- _Exercise objective_
Begin at the line that has "Task: Click Choose a code of conduct template" and stop after the line that has "Viewport: 1568px width, 569px height.". Repeat only those lines, swapping "code of conduct" for "style guide" and leaving everything else the same.

[start of Records for the exercise]

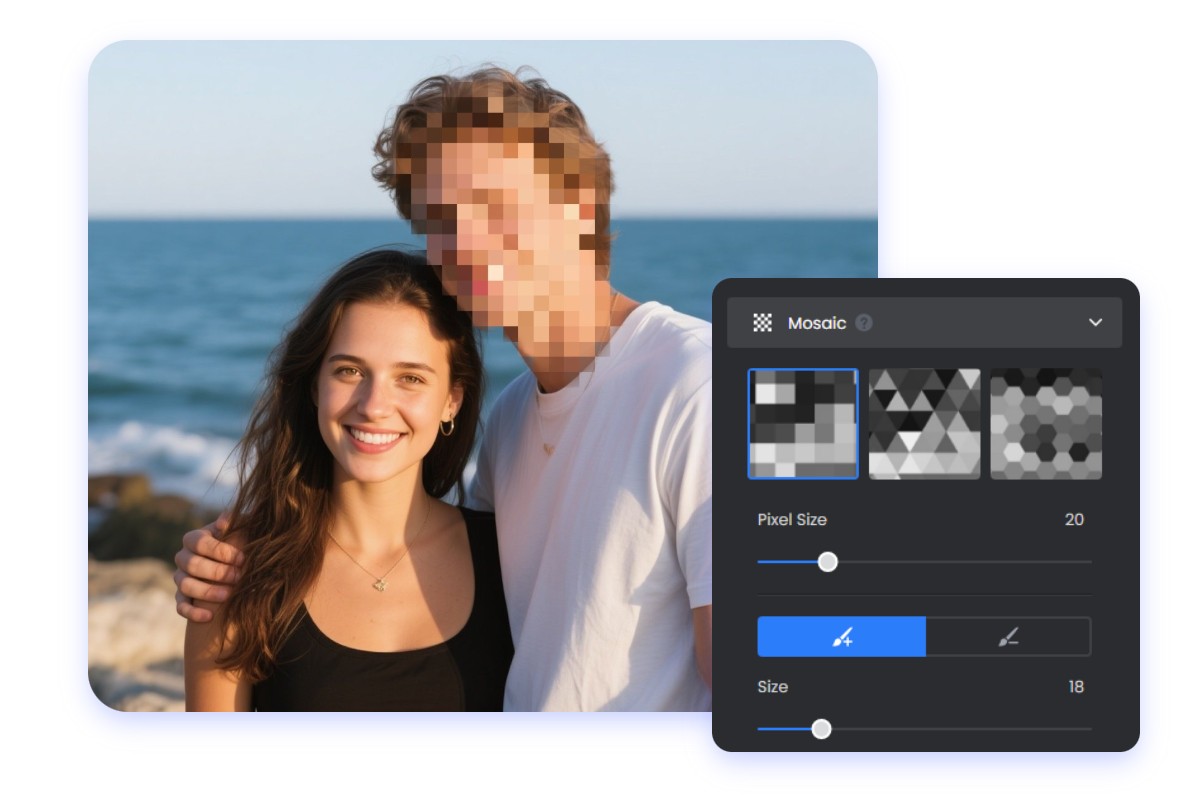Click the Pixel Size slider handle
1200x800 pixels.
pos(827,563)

[end of Records for the exercise]
[start of Records for the exercise]

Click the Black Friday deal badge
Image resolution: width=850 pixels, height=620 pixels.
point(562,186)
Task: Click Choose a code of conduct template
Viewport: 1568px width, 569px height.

[end of Records for the exercise]
[start of Records for the exercise]

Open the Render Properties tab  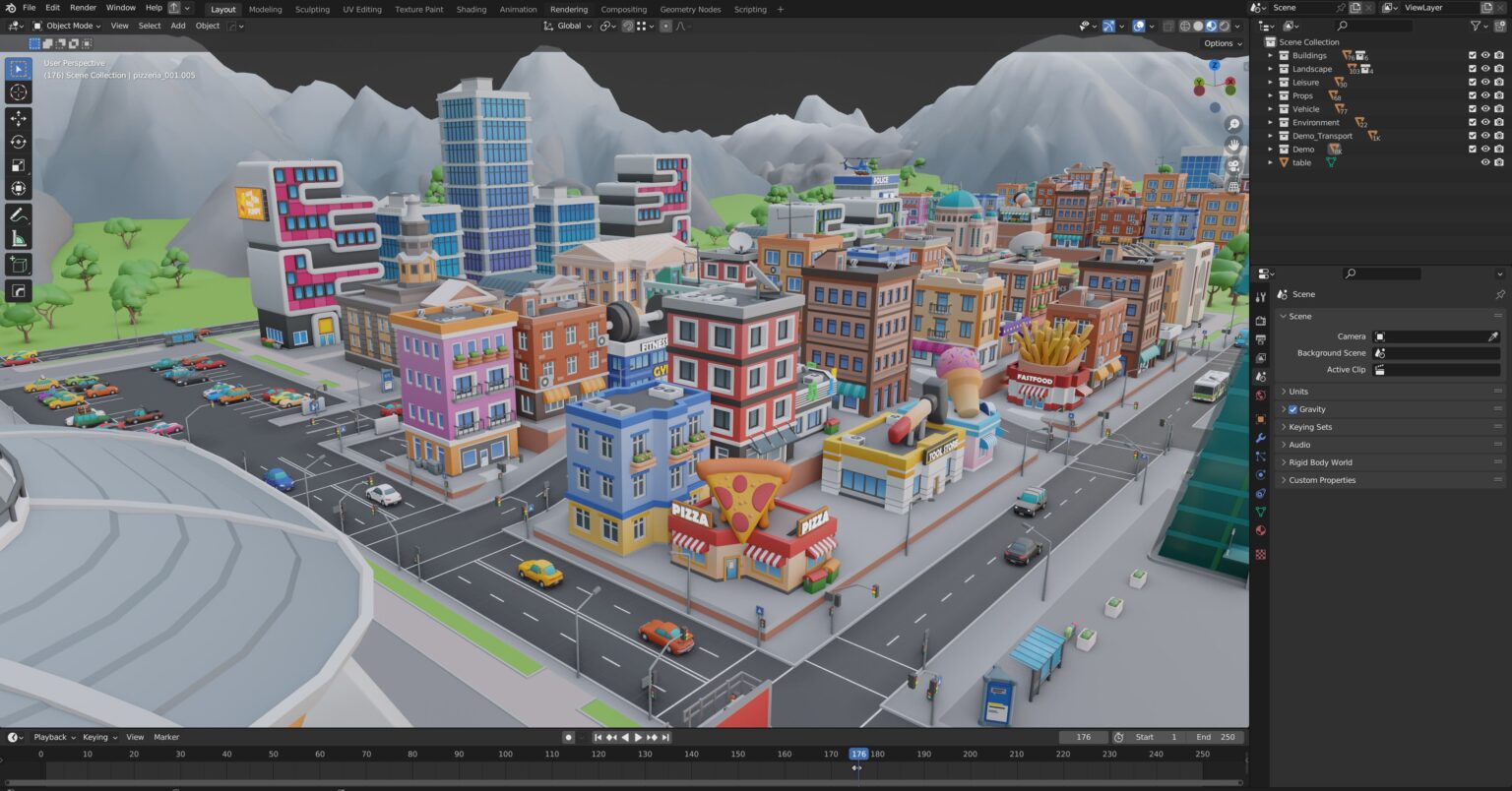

[end of Records for the exercise]

- _Written solution_
Task: Click Choose a style guide template
Viewport: 1568px width, 569px height.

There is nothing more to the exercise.